Inhibition of a Signaling Modality Within the Gp130 Receptor Enhances Tissue Regeneration and Mitigates Osteoarthritis

Overview

Journal Sci Transl Med

Specialties General Medicine
Science

Date 2023 Mar 22

PMID 36947594

Authors

Ruzanna Shkhyan

Candace Flynn

Emma Lamoure

Arijita Sarkar

Benjamin Van Handel

Jinxiu Li

Jesse York

Nicholas Banks

Robert Van der Horst

Nancy Q Liu

Siyoung Lee

Paul Bajaj

Kanagasabai Vadivel

Hans I-Chen Harn

Jade Tassey

Thomas Lozito

Jay R Lieberman

Cheng-Ming Chuong

Mark S Hurtig

Denis Evseenko

Affiliations

Soon will be listed here.

Abstract

Adult mammals are incapable of multitissue regeneration, and augmentation of this potential may shift current therapeutic paradigms. We found that a common co-receptor of interleukin 6 (IL-6) cytokines, glycoprotein 130 (gp130), serves as a major nexus integrating various context-specific signaling inputs to either promote regenerative outcomes or aggravate disease progression. Via genetic and pharmacological experiments in vitro and in vivo, we demonstrated that a signaling tyrosine 814 (Y814) within gp130 serves as a major cellular stress sensor. Mice with constitutively inactivated Y814 (F814) were resistant to surgically induced osteoarthritis as reflected by reduced loss of proteoglycans, reduced synovitis, and synovial fibrosis. The F814 mice also exhibited enhanced regenerative, not reparative, responses after wounding in the skin. In addition, pharmacological modulation of gp130 Y814 upstream of the SRC and MAPK circuit by a small molecule, R805, elicited a protective effect on tissues after injury.

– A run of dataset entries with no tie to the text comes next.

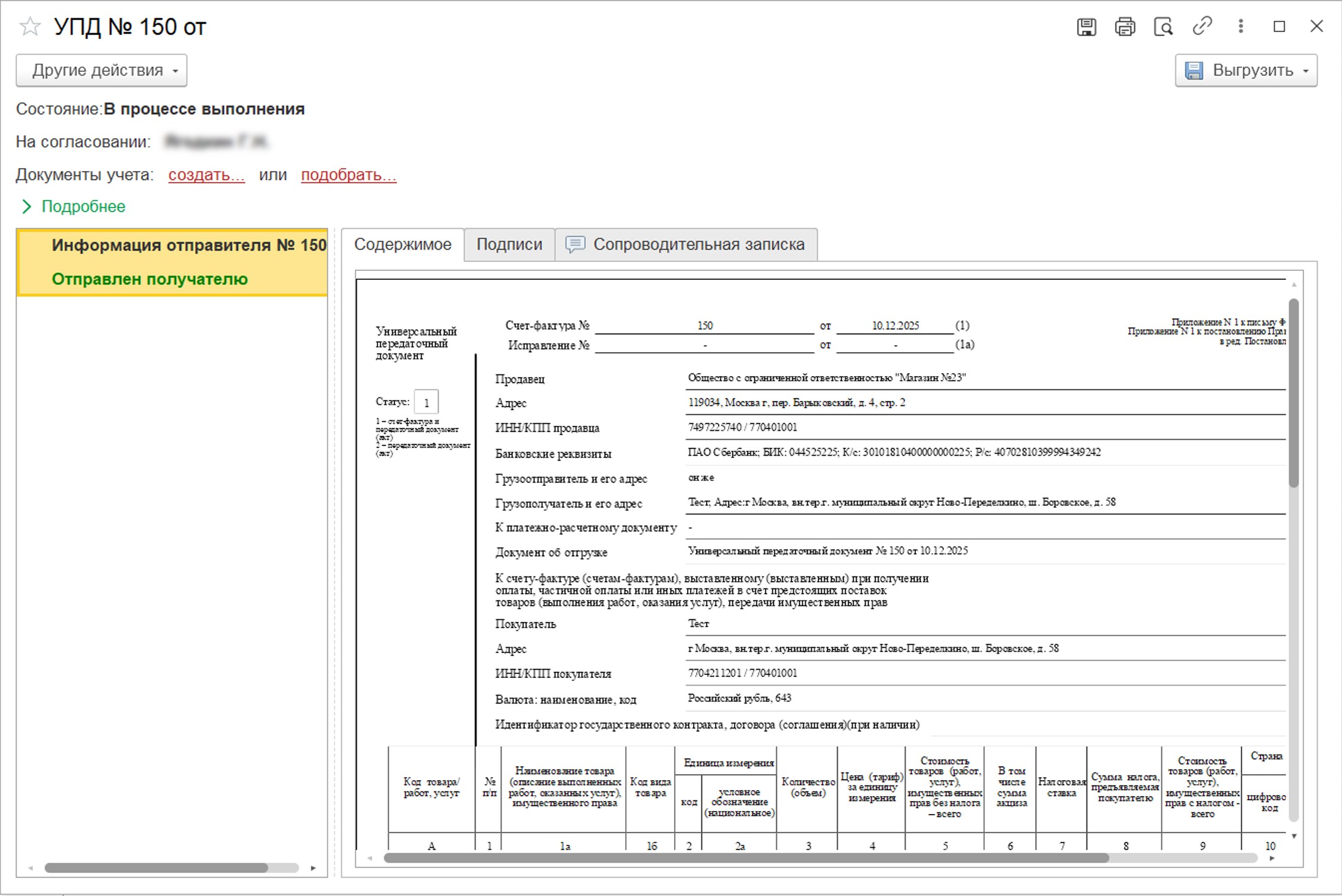Select the Содержимое tab
1342x896 pixels.
pos(402,244)
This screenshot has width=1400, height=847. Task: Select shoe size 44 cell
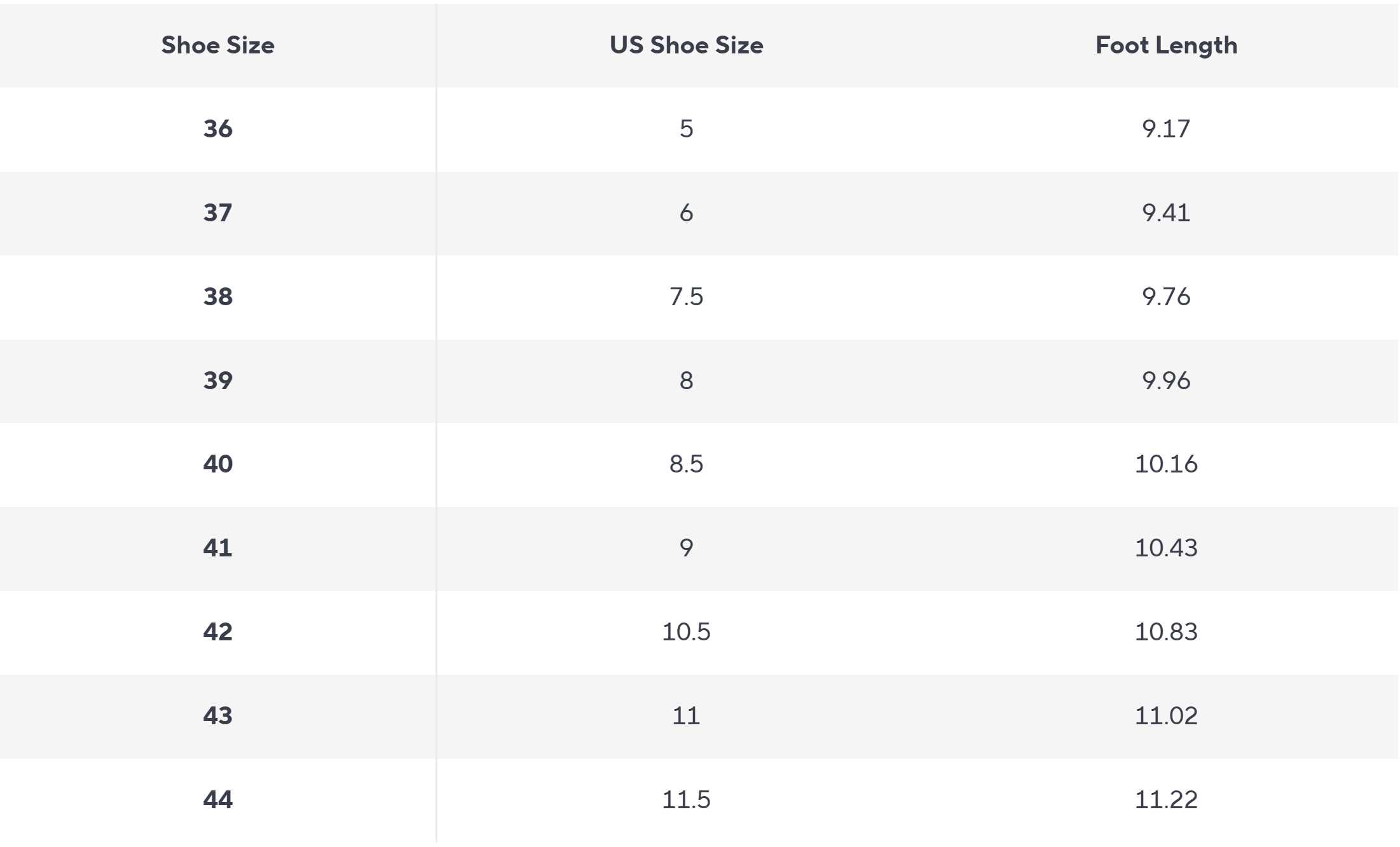coord(218,799)
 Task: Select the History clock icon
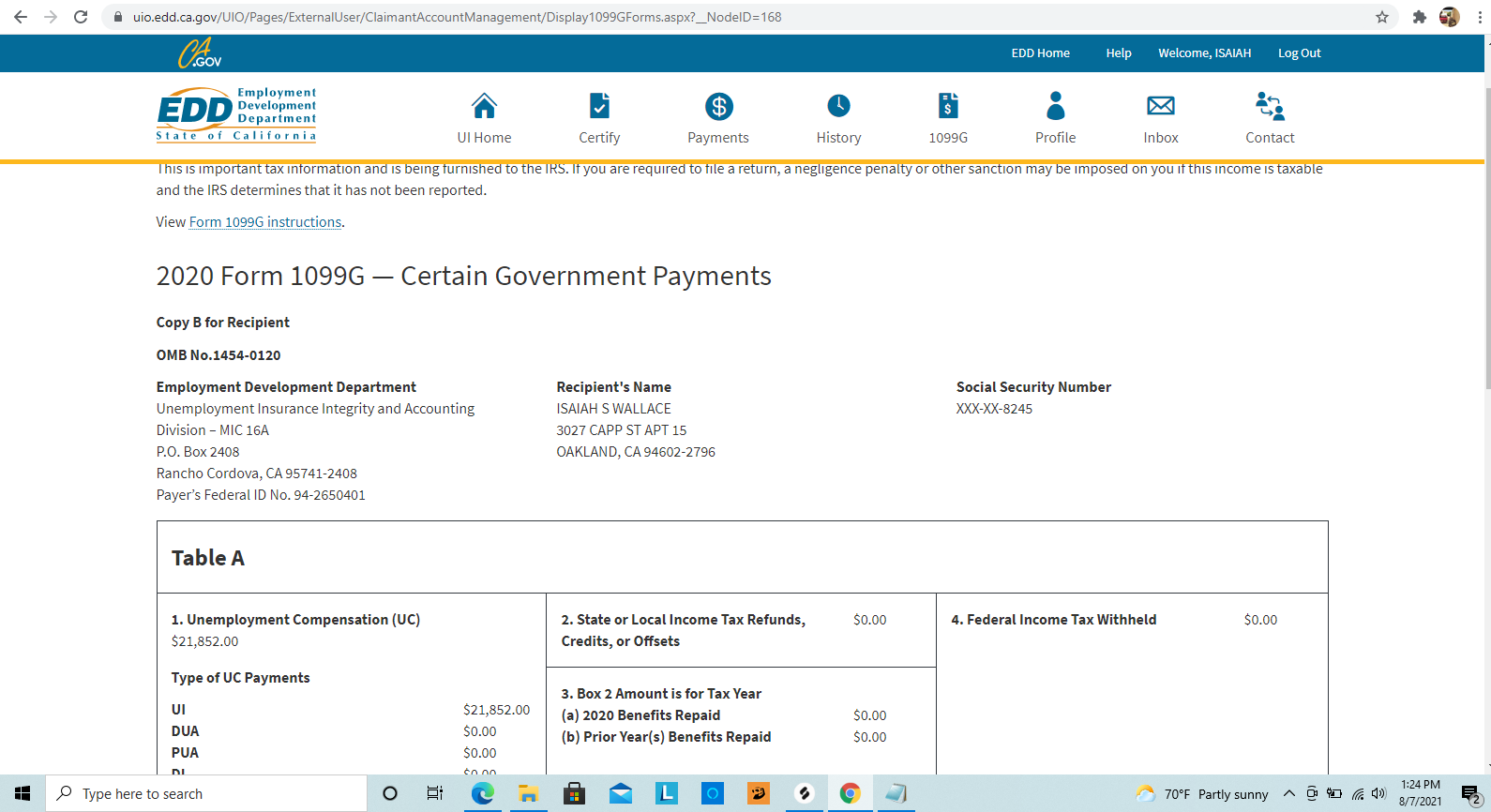click(x=838, y=107)
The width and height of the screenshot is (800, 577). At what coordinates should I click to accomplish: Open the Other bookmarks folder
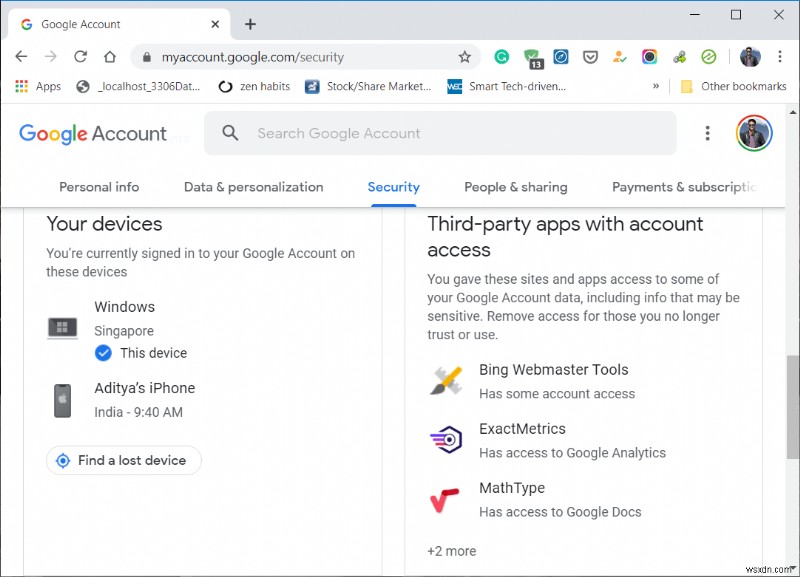pos(733,87)
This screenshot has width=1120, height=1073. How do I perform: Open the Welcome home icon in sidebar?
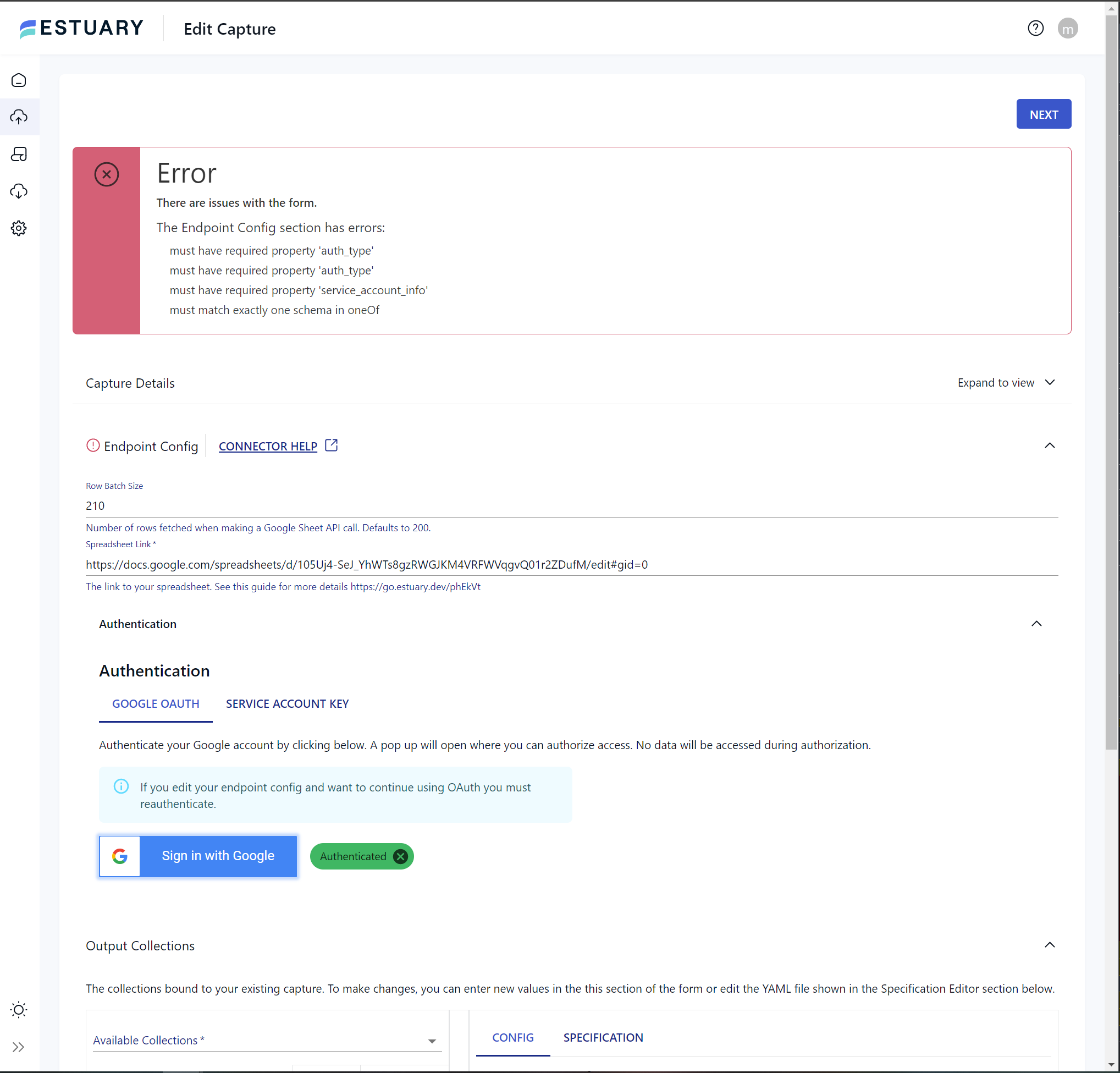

Topical administration of R805 on mouse skin wounds resulted in enhanced hair follicle neogenesis and dermal regeneration. Intra-articular administration of R805 to rats after medial meniscal tear and to canines after arthroscopic meniscal release markedly mitigated the appearance of osteoarthritis. Single-cell sequencing data demonstrated that genetic and pharmacological modulation of Y814 resulted in attenuation of inflammatory gene signature as visualized by the anti-inflammatory macrophage and nonpathological fibroblast subpopulations in the skin and joint tissue after injury. Together, our study characterized a molecular mechanism that, if manipulated, enhances the intrinsic regenerative capacity of tissues through suppression of a proinflammatory milieu and prevents pathological outcomes in injury and disease.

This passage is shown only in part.